An essential aspect of this population‐based approach is recognizing that although some patients will have palliative care needs best addressed by a palliative care team of experts, others will have palliative care needs that can be met well by hospitalists, nurses, social workers, and chaplains who have the necessary skills to provide what has been called primary palliative care.[7] Working together, hospitalists and palliative care teams must develop screening tools integrated within the electronic health record (EHR) to identify patients with palliative care needs such as for completing an advance directive or pain management.[8] The Society of Hospital Medicine (SHM) has supported similar efforts focused on venous thromboembolism prophylaxis and transitions of care. Identifying palliative care issues proactively will ensure that they are not overlooked. In addition, there must be a system to address those needs. Hospitalists will play a key role in addressing primary palliative care needs. Many hospitalists through study, practice, and focus will develop expertise beyond primary palliative care and be able to address more complex patient needs. Our professional society, the SHM, could collaborate with the American Academy of Hospice and Palliative Medicine to develop a formal recognition for hospitalists who demonstrate skill and focus in palliative care as a way to ensure expertise, expand the cadre of physicians with palliative care skills, and encourage hospitalists to adopt this focus.

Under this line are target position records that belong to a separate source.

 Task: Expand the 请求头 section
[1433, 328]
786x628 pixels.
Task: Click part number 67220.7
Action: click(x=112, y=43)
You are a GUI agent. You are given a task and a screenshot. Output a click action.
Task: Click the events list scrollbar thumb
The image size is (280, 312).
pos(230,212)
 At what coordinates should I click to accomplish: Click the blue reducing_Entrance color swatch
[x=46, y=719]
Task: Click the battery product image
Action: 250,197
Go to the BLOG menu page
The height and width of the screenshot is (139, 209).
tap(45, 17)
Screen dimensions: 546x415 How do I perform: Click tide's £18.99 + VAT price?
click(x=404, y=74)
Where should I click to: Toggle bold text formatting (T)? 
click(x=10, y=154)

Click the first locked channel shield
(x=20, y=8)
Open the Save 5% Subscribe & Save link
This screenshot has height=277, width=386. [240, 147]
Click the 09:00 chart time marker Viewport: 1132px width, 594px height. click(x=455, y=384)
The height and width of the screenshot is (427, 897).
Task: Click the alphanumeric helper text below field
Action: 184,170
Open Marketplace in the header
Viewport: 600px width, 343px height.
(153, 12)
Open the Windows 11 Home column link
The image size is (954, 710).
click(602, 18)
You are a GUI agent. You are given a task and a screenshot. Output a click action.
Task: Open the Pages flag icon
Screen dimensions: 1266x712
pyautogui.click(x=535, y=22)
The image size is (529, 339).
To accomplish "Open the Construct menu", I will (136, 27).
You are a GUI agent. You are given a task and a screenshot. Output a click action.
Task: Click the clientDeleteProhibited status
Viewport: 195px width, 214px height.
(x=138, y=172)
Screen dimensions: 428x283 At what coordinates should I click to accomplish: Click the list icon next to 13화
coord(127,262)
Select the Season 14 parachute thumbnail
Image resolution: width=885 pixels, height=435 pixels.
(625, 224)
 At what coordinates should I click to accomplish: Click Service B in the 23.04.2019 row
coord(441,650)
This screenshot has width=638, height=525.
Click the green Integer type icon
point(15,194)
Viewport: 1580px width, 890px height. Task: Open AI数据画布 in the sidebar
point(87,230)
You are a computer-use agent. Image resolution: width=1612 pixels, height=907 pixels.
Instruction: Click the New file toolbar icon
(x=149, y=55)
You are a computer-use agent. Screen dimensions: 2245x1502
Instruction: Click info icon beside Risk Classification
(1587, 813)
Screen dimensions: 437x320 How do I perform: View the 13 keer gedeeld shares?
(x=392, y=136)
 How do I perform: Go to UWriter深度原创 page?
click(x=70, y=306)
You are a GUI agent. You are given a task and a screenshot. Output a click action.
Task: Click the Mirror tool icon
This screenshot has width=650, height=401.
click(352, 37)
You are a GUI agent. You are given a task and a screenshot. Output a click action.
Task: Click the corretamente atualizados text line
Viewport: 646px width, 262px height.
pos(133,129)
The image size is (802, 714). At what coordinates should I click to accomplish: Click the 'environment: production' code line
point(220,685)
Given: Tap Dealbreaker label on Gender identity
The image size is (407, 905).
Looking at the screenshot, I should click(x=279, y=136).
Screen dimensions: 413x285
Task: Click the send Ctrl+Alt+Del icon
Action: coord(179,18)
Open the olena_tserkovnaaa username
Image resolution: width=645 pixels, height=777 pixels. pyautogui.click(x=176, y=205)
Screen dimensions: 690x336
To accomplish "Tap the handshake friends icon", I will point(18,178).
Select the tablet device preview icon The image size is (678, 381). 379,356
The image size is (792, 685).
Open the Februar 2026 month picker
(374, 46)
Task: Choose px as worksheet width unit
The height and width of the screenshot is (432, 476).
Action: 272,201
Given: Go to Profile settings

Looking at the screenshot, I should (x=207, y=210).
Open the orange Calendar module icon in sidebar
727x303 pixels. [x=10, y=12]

Finally, we will need to implement systems to collect key data on palliative care outcomes for all patients. For example, within the EHR we must be able to easily locate a goals of care discussion and its outcome as well as an advance directive. Furthermore, we should work to establish statewide and even national repositories of advance directives so that they are available when needed. Currently the PCQN and qdact collect such data on advance care planning and completion of advance directives, and can assess their impact on key patient outcomes. These organizations can collaborate on the solutions for measuring palliative care outcomes across a population. As an example, our palliative care team at UCSF is using PCQN data to drive a QI project focused on increasing the completion of Physician Orders for Life‐Sustaining Treatment forms for people seen by the palliative care team who are discharged and whose code status is anything other than full code. Our hospitalist group will adopt this QI project in the coming year based on recognition of its success and importance to the broader population of patients cared for by hospitalists. Such partnerships at the local and national level can improve quality in many dimensions of care including pain management and transitions. Addressing population‐based palliative care needs through a partnership between palliative care and hospital medicine will also allow us to answer many questions about the demographics of palliative care needs, the impact of various interventions for addressing needs on patient outcomes, and which patients need expert level palliative care among others.

Ten years ago I wrote that hospitalists and palliative care were a partnership for hope. Growing recognition of the benefits of palliative care, rising patient demand for palliative care, and an increasing focus on QI are quickly outstripping the ability of palliative care teams to provide that care on their own. To achieve the best patient care, that partnership must be more than hope. It must be a reality.


Dr. Pantilat's work is supported by grants from the Alafi Family Foundation, the Hellman Foundation, the UniHealth Foundation, the California HealthCare Foundation, the Archstone Foundation, and the Kettering Family Foundation. The author reports no conflicts of interest.